— DIRECTIONS —
Give the data below again with every "icon" replaced by "symbol", keeping everything else the same.

— PROVIDED DATA —
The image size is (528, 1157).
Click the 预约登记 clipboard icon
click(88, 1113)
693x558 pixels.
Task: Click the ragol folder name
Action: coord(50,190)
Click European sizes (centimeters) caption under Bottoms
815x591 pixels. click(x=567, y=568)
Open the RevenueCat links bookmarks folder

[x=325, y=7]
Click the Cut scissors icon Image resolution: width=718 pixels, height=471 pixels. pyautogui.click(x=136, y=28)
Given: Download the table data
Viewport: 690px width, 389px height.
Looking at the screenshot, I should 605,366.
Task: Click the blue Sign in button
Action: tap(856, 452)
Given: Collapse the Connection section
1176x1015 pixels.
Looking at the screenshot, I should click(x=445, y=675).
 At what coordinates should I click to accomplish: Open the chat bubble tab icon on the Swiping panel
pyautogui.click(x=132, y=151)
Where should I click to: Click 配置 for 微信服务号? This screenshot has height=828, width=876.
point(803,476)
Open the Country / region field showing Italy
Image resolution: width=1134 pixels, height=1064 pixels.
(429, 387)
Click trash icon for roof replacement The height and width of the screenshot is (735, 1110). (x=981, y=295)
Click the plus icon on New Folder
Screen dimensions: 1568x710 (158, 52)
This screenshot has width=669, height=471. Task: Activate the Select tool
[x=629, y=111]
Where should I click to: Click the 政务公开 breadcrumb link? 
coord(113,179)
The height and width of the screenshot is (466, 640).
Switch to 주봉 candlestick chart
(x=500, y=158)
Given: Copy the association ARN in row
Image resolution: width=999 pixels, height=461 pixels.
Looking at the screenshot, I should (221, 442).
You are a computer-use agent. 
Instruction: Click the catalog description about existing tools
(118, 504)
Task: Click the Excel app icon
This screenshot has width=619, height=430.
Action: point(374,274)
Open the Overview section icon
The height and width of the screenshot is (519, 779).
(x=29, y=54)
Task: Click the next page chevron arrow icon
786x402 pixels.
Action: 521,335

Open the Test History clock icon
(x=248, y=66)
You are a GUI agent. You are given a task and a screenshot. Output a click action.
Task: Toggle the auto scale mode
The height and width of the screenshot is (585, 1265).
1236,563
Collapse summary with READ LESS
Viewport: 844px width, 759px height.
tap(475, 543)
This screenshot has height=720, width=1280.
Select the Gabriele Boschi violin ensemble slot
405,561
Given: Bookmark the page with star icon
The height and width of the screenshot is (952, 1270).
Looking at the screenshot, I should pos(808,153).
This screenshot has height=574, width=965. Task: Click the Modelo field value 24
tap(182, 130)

— WRITTEN SOLUTION —
The image size is (528, 1157).
Click the 预约登记 clipboard symbol
click(88, 1113)
693x558 pixels.
Task: Click the ragol folder name
Action: coord(50,190)
Click European sizes (centimeters) caption under Bottoms
815x591 pixels. click(x=567, y=568)
Open the RevenueCat links bookmarks folder

[x=325, y=7]
Click the Cut scissors symbol Image resolution: width=718 pixels, height=471 pixels. pyautogui.click(x=136, y=28)
Given: Download the table data
Viewport: 690px width, 389px height.
Looking at the screenshot, I should 605,366.
Task: Click the blue Sign in button
Action: tap(856, 452)
Given: Collapse the Connection section
1176x1015 pixels.
Looking at the screenshot, I should click(x=445, y=675).
 At what coordinates should I click to accomplish: Open the chat bubble tab symbol on the Swiping panel
pyautogui.click(x=132, y=151)
Where should I click to: Click 配置 for 微信服务号? This screenshot has height=828, width=876.
point(803,476)
Open the Country / region field showing Italy
Image resolution: width=1134 pixels, height=1064 pixels.
(429, 387)
Click trash symbol for roof replacement The height and width of the screenshot is (735, 1110). (x=981, y=295)
Click the plus symbol on New Folder
Screen dimensions: 1568x710 (158, 52)
This screenshot has width=669, height=471. Task: Activate the Select tool
[x=629, y=111]
Where should I click to: Click the 政务公开 breadcrumb link? 
coord(113,179)
The height and width of the screenshot is (466, 640).
Switch to 주봉 candlestick chart
(x=500, y=158)
Given: Copy the association ARN in row
Image resolution: width=999 pixels, height=461 pixels.
Looking at the screenshot, I should (221, 442).
You are a computer-use agent. 
Instruction: Click the catalog description about existing tools
(118, 504)
Task: Click the Excel app symbol
This screenshot has width=619, height=430.
Action: point(374,274)
Open the Overview section symbol
The height and width of the screenshot is (519, 779).
(x=29, y=54)
Task: Click the next page chevron arrow symbol
786x402 pixels.
Action: 521,335

Open the Test History clock symbol
(x=248, y=66)
You are a GUI agent. You are given a task and a screenshot. Output a click action.
Task: Toggle the auto scale mode
The height and width of the screenshot is (585, 1265).
1236,563
Collapse summary with READ LESS
Viewport: 844px width, 759px height.
tap(475, 543)
This screenshot has height=720, width=1280.
Select the Gabriele Boschi violin ensemble slot
405,561
Given: Bookmark the page with star symbol
The height and width of the screenshot is (952, 1270).
Looking at the screenshot, I should pos(808,153).
This screenshot has height=574, width=965. Task: Click the Modelo field value 24
tap(182, 130)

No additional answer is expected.